Mehr noch: Segebergs Stadthistoriker entdeckte derart viele Unstimmigkeiten zu dem Bild, das die Stadt bisher über den wohl bekanntesten Segeberger Juden gezeichnet hat, dass er seine Recherchen intensivierte. „Ich konnte dank der Enkelin Dokumente, Postkarten und Fotos einsehen und kopieren, ich bekam einen richtig guten Zugang zu Jean Labowsky und merkte, wie sehr die Segeberger ihn und seine Lebensgeschichte bisher missbraucht haben“, sagt der pensionierte Geschichtslehrer. Die Stadt Bad Segeberg habe das Leben des Juden Jean Labowsky bisher nicht als Opfer dargestellt, sondern sich selbst als seine Retterin.

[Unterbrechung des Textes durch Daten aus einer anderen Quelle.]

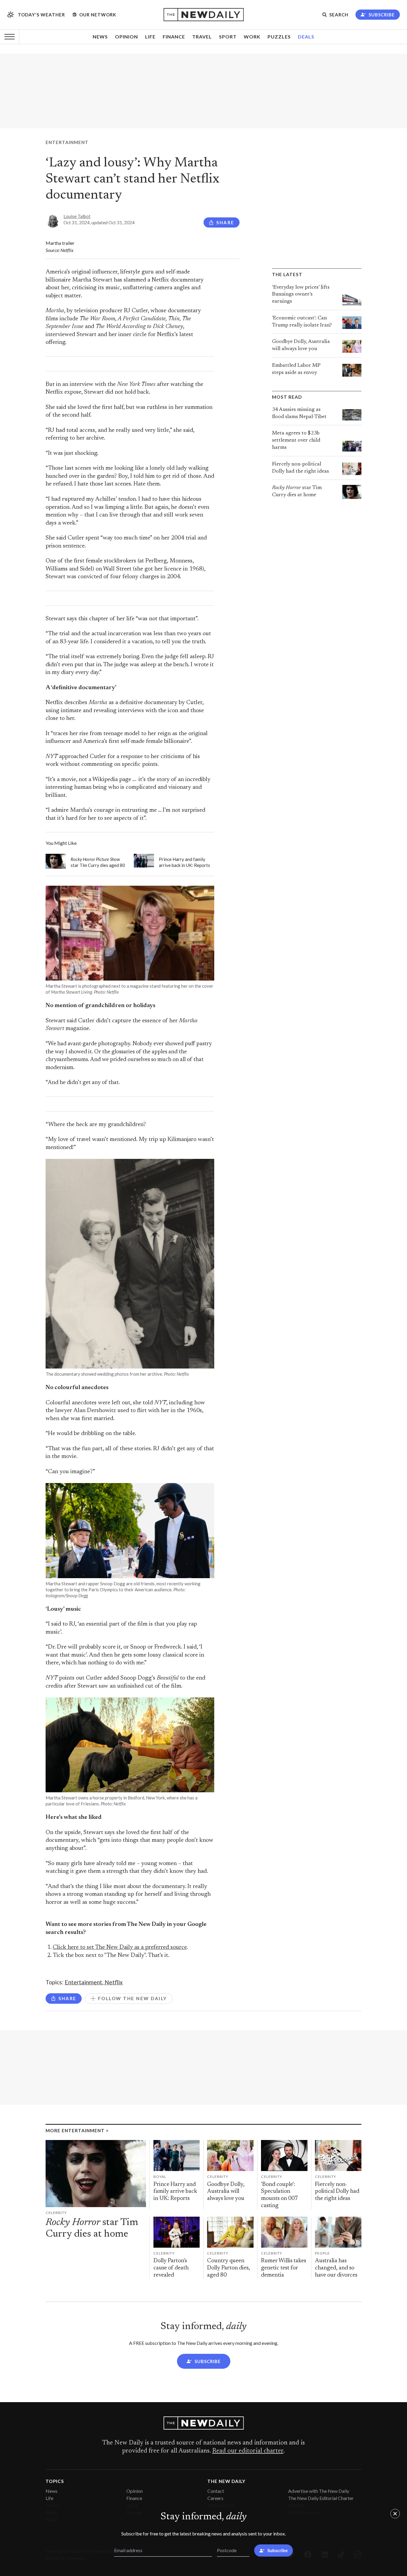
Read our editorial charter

Judenverfolgung: Wie Jean Labowsky die NS-Zeit in Segeberg wirklich überlebte
Diese Diskrepanzen zwischen den Lebensdaten Jean Labowskys und der Segeberger Legendenbildung hat Axel Winkler im Vorwort seines Buches „Der Mann mit dem dunklen Hut – Jean Labowsky und seine Familie“ (Selbstverlag) dargestellt. „Das Buch ist die Basis, ihn zu rehabilitieren“, sagt Winkler.

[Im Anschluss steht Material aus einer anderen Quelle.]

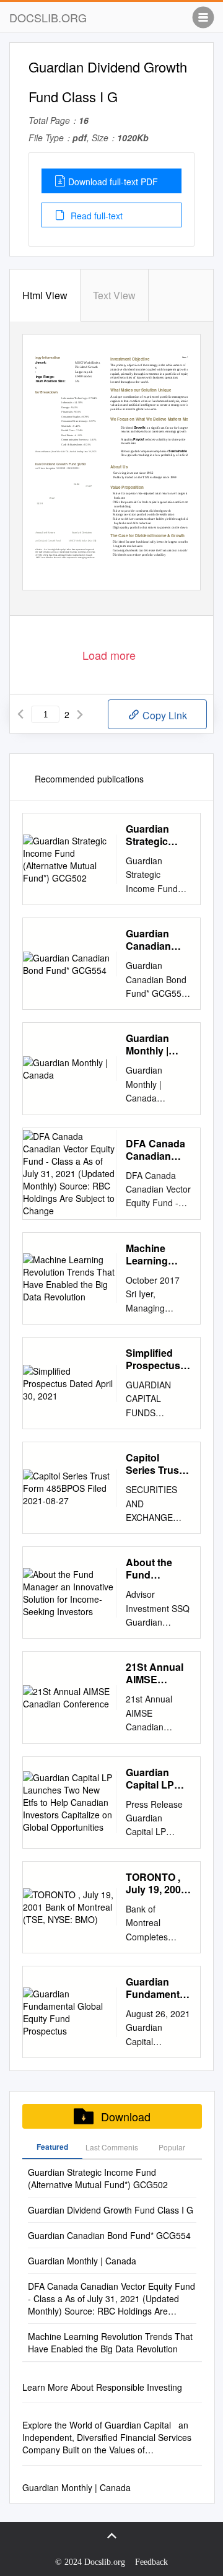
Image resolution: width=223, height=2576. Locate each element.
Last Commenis (111, 2147)
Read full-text (95, 215)
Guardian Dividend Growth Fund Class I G (110, 2210)
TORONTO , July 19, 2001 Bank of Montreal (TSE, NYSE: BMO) (156, 1883)
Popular (172, 2147)
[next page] (80, 714)
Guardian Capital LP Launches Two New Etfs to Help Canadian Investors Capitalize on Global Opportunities (158, 1778)
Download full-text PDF (113, 181)
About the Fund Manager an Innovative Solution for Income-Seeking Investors (153, 1568)
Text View (114, 295)
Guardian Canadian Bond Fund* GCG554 (154, 939)
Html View (45, 295)
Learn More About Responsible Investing (102, 2387)
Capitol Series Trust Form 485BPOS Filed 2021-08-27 (158, 1464)
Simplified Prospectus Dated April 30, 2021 (153, 1359)
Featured (52, 2146)
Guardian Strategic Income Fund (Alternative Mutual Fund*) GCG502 (157, 835)
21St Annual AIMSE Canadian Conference (154, 1673)
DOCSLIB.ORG (48, 17)
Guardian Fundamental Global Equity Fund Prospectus (157, 1988)
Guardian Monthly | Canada (147, 1044)
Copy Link (163, 715)
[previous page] (20, 714)
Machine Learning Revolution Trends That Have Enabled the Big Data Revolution (154, 1254)
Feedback (151, 2562)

Beispielsweise die Legende, dass Jean Labowsky mit Segebergs SS-Kreisleiter Werner Stiehr, auch Stellvertreter des gefürchteten Gauleiters Hinrich Lohse, gemeinsam zur Schule ging und dieser ihn dann vor seinen eigenen Juden-Jägern beschützte. „Das ist völliger Unsinn“, sagt Winkler und erläutert: „Labowsky ist Jahrgang 1891. Stiehr wurde 1905 geboren, sie können also niemals gemeinsam eine Schule besucht haben.“
Jean Labowsky lebte in ständiger Angst vor der Deportation in die NS-Todeslager
Hingegen lebte Jean Labowsky in ständiger Angst vor der Deportation in die NS-Todeslager, in denen die Nazis zwei seiner Geschwister ermordeten, Walter am 8. März 1944 im KZ Theresienstadt, Walters Ehefrau Alice und Margaretha am 5. Februar 1943 in Auschwitz. Seine Schwester Irma konnte rechtzeitig in die USA fliehen. Darüber aber hat er stets geschwiegen. Wie fast alle Jüdinnen und Juden der ersten Schoa-Generation. Zu groß ist das Trauma der Erinnerung, Entwürdigung und Qualen.

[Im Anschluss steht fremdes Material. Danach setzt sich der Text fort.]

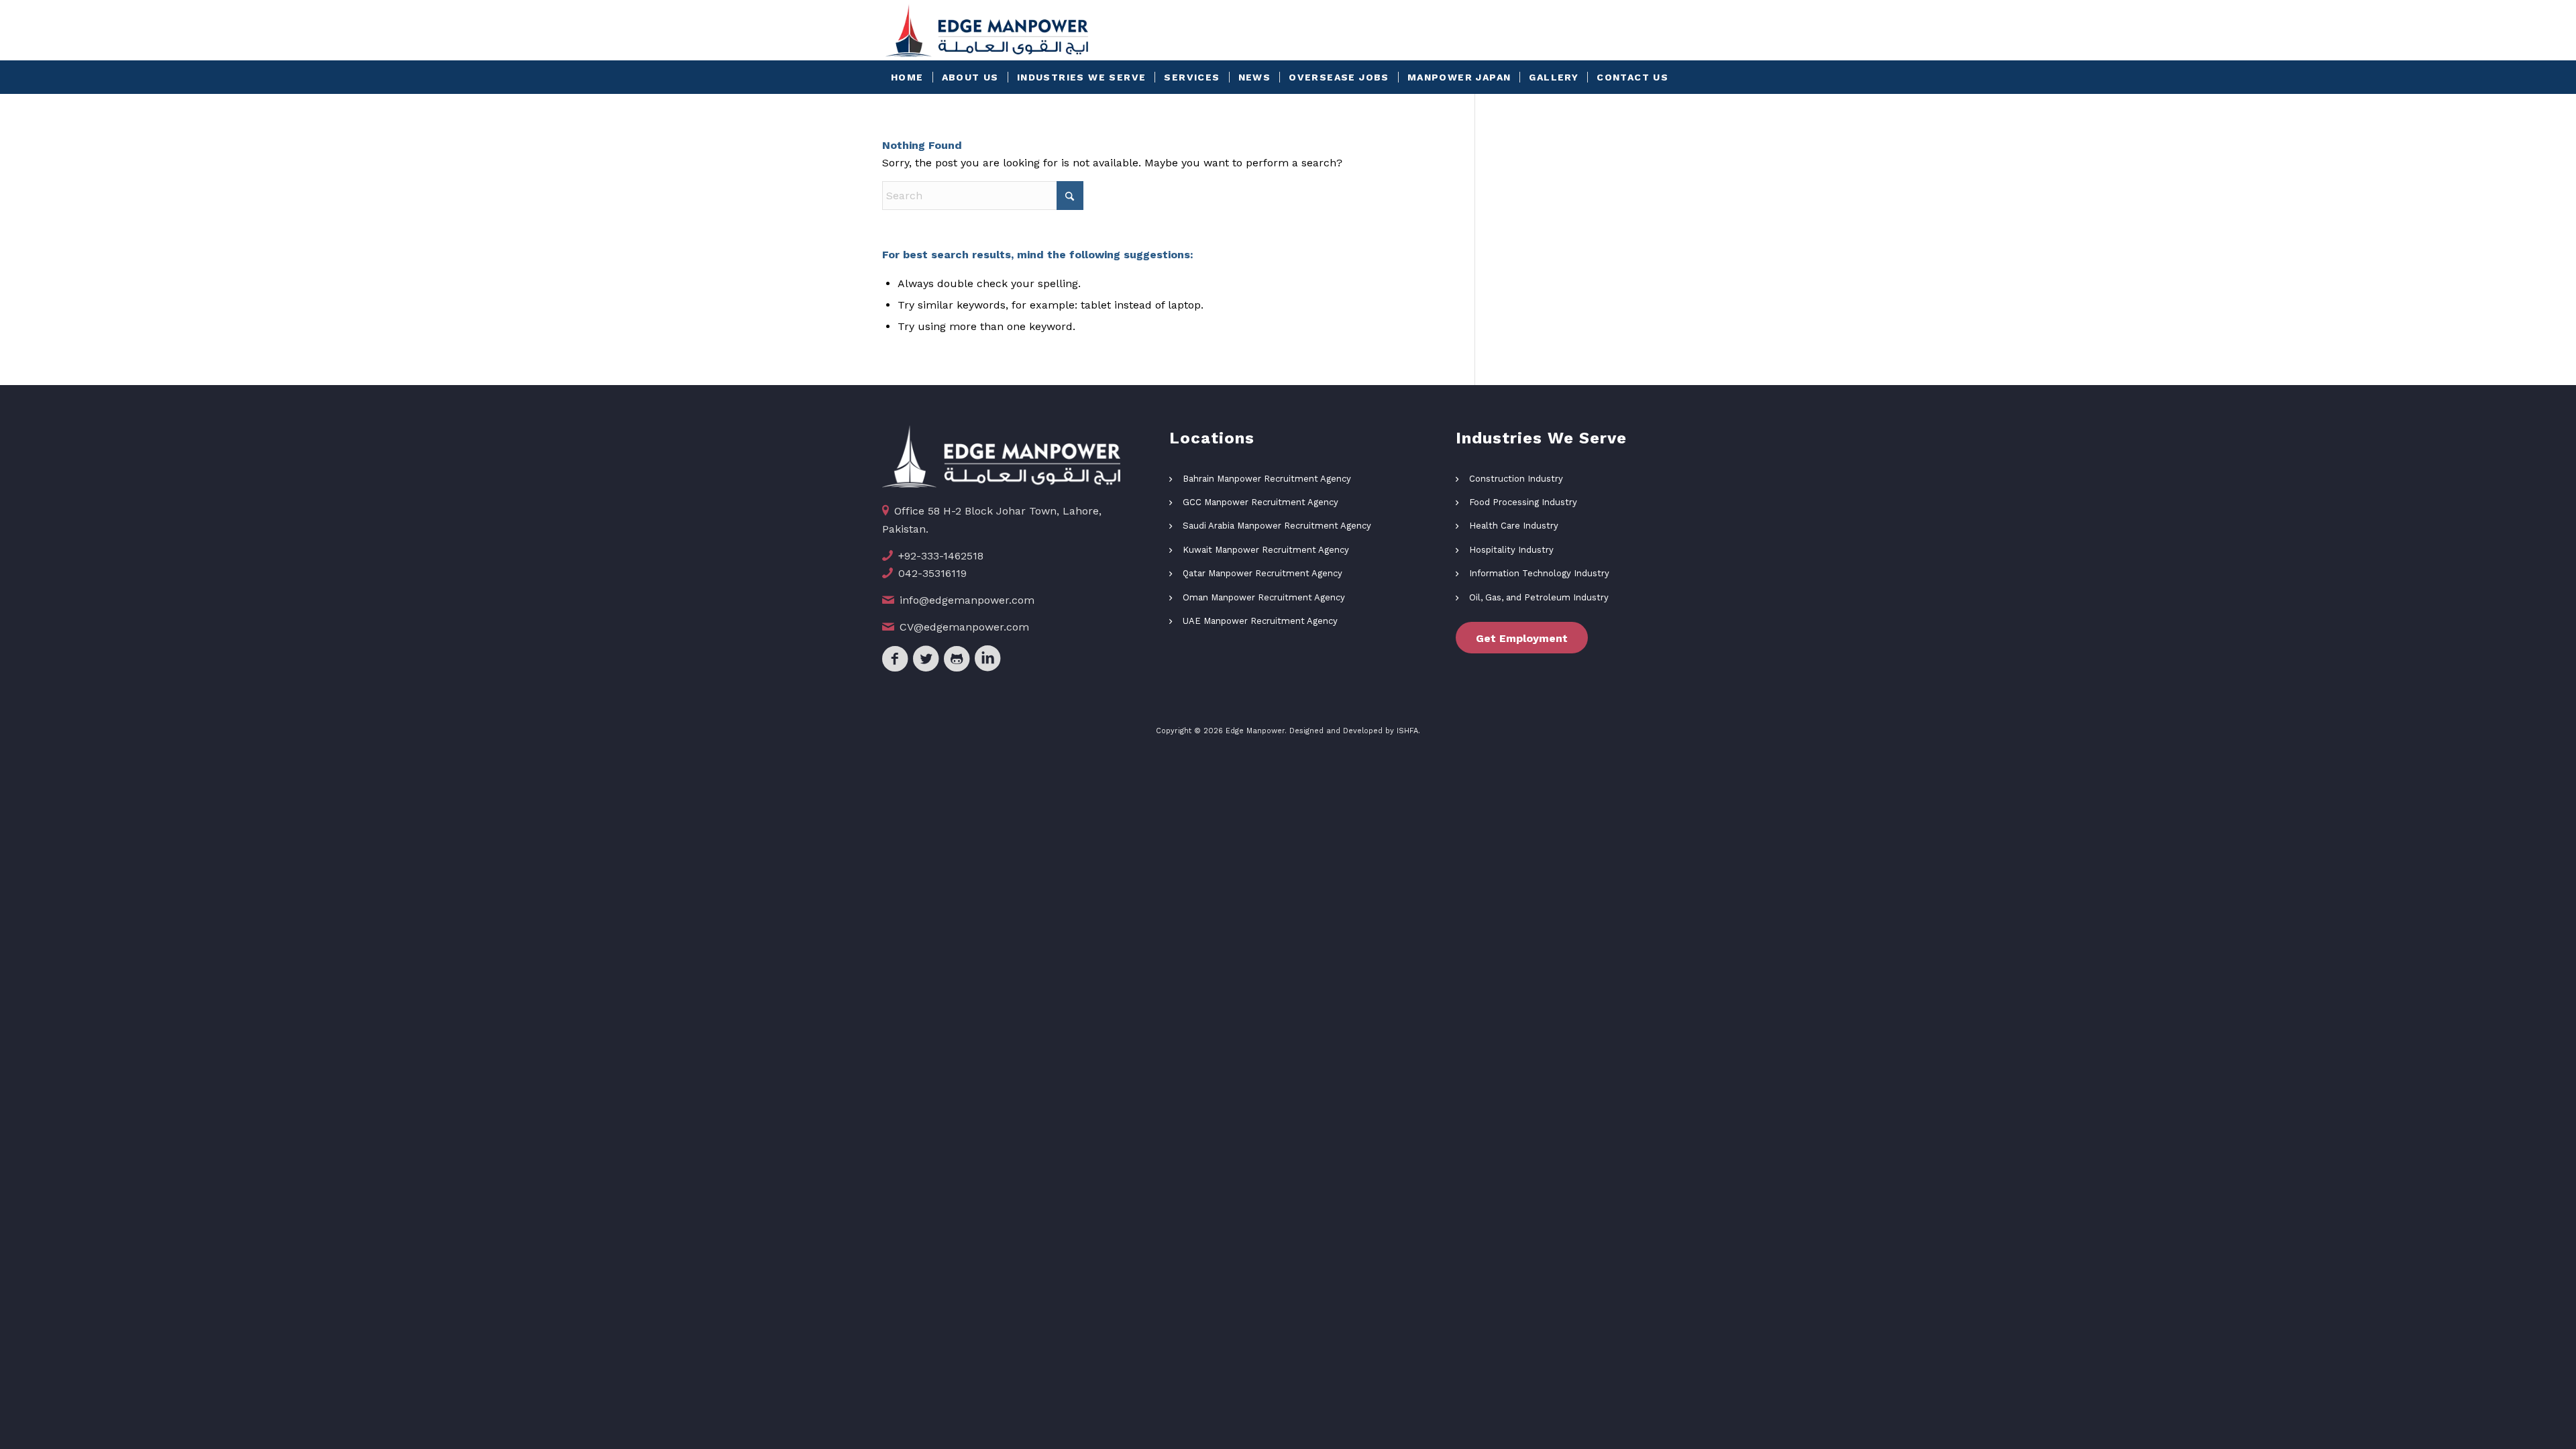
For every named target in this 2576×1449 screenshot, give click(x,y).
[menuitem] (907, 77)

Jean Labowsky war durch seine Ehefrau Minna, geborene Saggau, geschützt, denn sie war „Arierin“. Ihrer Treue verdankte er sein Leben. Jean Labowsky war 1943 der letzte Segeberger Jude. Alle anderen, die Levys und Baruchs, die Beers, Seligmanns und Löwensteins wurden ermordet oder konnten noch rechtzeitig vor dem NS-Rassenwahn fliehen.
Judenverfolgung: Über die NS-Zeit hat Jean Labowsky nicht gesprochen
Nach der Befreiung Deutschlands vom NS-Regime setzten die Briten Jean Labowsky als Stadtdirektor ein, auch weil er Englisch und Französisch sprach. Ein Schock für die Alt-Nazis. Im Januar 1950 führte Schleswig-Holstein eine neue Gemeindeordnung ein, und auch Bad Segeberg wählte den Bürgermeister, allerdings nicht die Bürgerinnen und Bürger, sondern die politischen Gremien. Bis dahin führte Labowsky die Segeberger Verwaltung. Bisher hieß es in der Stadt, er sei nicht zur Wahl angetreten.
Doch er stellte sich sehr wohl zur Wiederwahl und konnte auf viele Stimmen hoffen, doch kurz vor dem Wahltermin holten sich einige Vertreter des Segeberger Stadtrats einen jungen Mann namens Walter Kasch aus Malente als Kandidaten. Und der gewann. Jean Labowsky unterlag mit sechs zu 13 Stimmen, wie es sogar in den städtischen Protokollen nachzulesen ist. „Man arrangierte seinen kommunalpolitischen Tod“, schreibt Axel Winkler.
Jean Labowsky war sehr beliebt in der Stadt
Während Jean Labowskys Amtszeit als Bürgermeister lebten in Bad Segeberg 6000 Einheimische und dazu 6000 Flüchtlinge aus den ehemaligen deutschen Ostgebieten. „Er hat überall geholfen und war sehr beliebt, doch über die NS-Zeit hat er nie gesprochen“, hat Winkler erfahren. Labowsky blickte in die Zukunft und wollte die Stadt, die ihn so geächtet hat, von der Diktatur zur Demokratie begleiten. „Ich will einfach nicht, dass Segeberg sich als Retter Jean Labowskys ausgibt“, sagt Winkler.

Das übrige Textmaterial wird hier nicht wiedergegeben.